▶ [Challenge]:
Format the stretch from the start of the items through the line containing "[x=125, y=138]" as a numbered list, leaving out any blank lines.
____ Input for this task
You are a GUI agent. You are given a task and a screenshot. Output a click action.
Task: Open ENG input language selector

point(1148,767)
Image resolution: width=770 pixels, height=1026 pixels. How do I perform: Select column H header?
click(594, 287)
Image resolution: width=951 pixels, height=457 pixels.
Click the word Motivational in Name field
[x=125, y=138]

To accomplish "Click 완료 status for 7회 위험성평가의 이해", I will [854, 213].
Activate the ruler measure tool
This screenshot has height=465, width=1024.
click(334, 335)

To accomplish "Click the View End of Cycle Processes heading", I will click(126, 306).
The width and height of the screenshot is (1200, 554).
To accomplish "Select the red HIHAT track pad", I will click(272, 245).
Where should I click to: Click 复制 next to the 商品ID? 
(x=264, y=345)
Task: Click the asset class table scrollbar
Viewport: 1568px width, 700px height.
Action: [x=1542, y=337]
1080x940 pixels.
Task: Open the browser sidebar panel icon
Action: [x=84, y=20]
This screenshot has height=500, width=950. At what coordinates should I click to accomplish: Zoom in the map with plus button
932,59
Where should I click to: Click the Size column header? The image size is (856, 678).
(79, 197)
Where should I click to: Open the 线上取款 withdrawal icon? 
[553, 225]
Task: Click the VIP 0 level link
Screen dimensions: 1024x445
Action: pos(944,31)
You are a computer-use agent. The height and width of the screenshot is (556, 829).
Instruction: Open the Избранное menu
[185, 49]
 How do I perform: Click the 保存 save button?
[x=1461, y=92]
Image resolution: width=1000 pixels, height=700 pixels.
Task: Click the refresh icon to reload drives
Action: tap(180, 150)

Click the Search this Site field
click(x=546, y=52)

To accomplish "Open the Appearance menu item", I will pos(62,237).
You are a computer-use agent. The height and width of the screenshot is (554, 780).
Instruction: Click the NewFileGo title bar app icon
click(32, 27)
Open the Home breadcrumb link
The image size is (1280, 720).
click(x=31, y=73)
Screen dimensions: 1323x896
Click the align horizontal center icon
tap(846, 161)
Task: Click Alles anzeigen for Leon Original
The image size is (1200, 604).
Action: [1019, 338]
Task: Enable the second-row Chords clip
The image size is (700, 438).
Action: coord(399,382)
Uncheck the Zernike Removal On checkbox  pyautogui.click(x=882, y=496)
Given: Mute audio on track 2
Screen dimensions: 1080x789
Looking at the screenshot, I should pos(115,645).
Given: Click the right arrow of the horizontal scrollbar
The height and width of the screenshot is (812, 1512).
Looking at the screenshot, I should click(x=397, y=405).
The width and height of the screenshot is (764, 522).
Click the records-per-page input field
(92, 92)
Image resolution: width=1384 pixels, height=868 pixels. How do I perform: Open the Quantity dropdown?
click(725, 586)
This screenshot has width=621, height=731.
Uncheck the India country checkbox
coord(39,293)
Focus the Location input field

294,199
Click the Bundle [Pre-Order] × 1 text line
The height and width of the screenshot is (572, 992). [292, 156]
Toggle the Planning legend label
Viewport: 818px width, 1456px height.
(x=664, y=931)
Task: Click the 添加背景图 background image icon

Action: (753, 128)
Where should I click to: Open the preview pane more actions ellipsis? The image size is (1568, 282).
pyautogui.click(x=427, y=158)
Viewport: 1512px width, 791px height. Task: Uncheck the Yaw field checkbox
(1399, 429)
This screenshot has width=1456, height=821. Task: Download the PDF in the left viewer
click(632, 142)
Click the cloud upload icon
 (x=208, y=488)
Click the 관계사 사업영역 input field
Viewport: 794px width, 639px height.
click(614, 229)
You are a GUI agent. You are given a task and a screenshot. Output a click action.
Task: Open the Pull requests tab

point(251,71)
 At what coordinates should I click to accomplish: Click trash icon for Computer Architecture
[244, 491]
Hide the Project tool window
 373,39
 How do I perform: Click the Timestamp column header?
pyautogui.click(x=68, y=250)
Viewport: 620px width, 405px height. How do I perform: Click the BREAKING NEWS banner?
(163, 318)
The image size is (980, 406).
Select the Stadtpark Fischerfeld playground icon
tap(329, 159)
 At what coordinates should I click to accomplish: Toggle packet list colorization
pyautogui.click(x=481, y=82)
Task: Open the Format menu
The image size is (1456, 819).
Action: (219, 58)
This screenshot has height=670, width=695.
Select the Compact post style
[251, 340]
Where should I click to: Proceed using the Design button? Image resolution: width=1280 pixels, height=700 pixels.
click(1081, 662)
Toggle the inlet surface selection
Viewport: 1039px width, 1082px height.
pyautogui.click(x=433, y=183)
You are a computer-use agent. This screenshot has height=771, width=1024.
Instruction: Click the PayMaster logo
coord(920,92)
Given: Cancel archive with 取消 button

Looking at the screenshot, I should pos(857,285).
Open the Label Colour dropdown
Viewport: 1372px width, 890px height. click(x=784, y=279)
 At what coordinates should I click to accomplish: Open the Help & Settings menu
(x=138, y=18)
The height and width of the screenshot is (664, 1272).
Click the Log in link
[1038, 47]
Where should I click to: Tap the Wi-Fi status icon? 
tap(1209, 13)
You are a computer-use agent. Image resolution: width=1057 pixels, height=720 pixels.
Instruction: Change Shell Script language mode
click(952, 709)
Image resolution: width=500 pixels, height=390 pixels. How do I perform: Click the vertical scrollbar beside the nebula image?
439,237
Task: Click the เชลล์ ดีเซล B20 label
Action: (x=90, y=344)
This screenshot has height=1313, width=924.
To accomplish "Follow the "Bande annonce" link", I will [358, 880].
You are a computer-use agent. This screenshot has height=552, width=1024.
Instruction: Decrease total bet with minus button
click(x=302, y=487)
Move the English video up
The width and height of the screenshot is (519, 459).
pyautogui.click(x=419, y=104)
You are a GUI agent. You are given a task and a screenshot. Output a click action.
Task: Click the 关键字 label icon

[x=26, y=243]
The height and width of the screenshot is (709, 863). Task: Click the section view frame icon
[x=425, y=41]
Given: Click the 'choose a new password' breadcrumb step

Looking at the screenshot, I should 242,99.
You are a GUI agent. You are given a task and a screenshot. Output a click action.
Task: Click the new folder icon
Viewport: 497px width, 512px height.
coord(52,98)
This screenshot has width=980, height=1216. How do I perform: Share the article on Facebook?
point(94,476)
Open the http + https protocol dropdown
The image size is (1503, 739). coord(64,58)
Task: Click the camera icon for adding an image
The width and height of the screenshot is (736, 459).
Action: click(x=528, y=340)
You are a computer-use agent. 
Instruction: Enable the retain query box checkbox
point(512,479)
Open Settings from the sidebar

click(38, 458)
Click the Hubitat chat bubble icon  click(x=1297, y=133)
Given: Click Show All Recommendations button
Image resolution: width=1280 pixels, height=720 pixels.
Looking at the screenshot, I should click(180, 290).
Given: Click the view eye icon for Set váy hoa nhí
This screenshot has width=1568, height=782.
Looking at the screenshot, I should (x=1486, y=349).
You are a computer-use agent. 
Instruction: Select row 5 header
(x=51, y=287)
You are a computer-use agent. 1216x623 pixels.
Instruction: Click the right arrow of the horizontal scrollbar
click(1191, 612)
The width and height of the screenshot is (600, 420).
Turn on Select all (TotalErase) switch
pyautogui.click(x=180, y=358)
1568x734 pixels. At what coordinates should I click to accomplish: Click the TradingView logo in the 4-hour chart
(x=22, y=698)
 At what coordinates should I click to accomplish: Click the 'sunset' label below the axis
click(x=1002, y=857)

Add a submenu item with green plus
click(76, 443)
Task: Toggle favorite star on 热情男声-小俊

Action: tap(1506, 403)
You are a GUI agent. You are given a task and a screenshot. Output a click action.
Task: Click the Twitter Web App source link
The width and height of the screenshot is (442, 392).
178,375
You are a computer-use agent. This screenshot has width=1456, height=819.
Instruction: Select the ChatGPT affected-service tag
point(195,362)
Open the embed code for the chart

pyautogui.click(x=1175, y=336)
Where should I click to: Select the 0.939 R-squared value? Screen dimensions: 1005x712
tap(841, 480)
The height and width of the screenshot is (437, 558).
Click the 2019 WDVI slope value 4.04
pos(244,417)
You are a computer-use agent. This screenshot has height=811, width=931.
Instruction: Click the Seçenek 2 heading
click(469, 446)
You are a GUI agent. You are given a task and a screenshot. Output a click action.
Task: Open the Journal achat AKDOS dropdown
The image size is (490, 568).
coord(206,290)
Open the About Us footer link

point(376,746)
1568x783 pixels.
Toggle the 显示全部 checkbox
________
▶ [Result of this task]:
1. You are a GUI agent. You are given a task and a screenshot. Output a click action.
2. Task: Open ENG input language selector
3. point(1148,767)
4. Image resolution: width=770 pixels, height=1026 pixels. How do I perform: Select column H header?
5. click(594, 287)
6. Image resolution: width=951 pixels, height=457 pixels.
7. Click the word Motivational in Name field
8. [x=125, y=138]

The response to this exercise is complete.